YOUR ASSIGNMENT: Copy the records below in full, keeping each word as it is but omitting the pictures.

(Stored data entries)
· · · ·

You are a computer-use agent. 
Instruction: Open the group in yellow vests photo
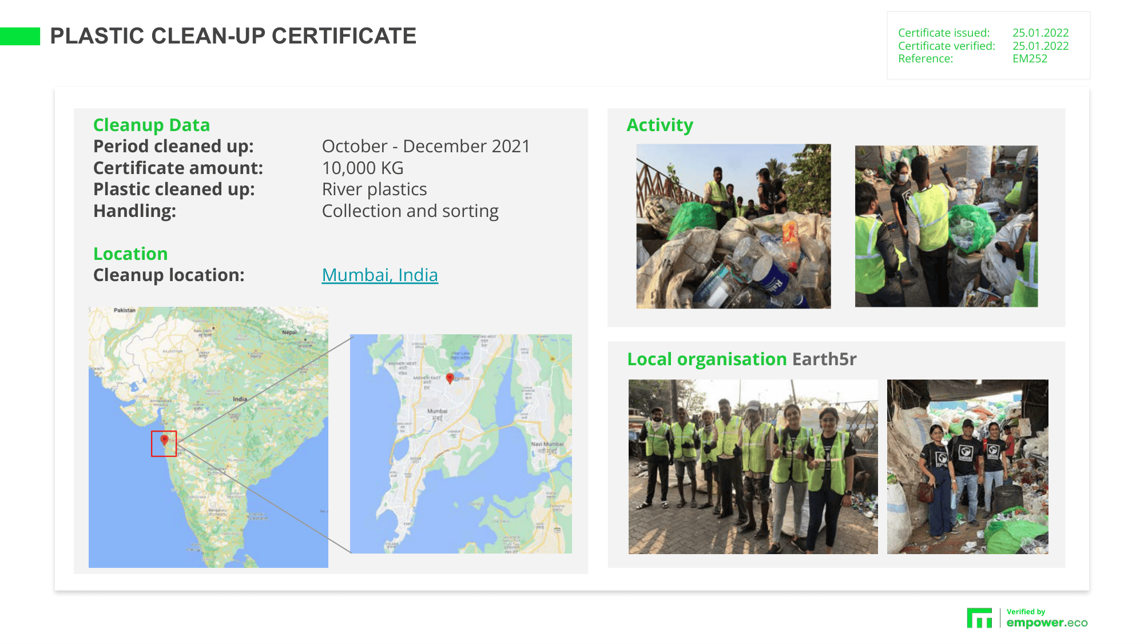(x=753, y=467)
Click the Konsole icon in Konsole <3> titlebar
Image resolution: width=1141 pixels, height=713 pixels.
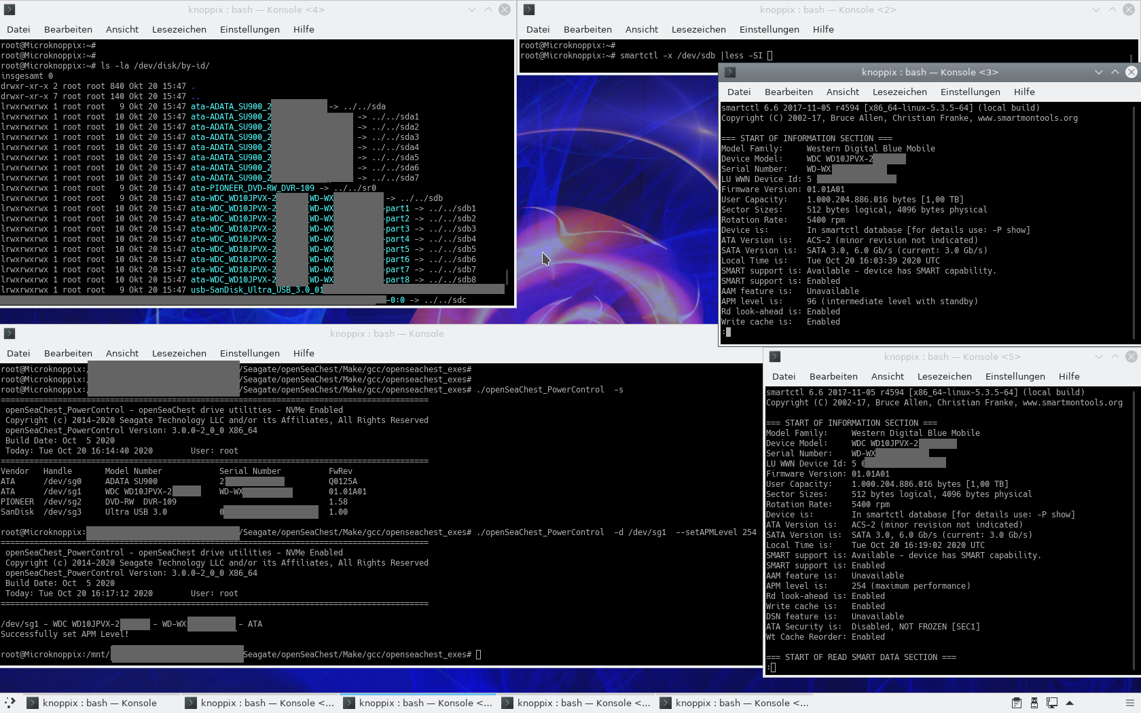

· · · ·

SOLVED PROBLEM:
You are a computer-use agent. 
Instruction: Open the group in yellow vests photo
(x=753, y=467)
Click the Konsole icon in Konsole <3> titlebar
Image resolution: width=1141 pixels, height=713 pixels.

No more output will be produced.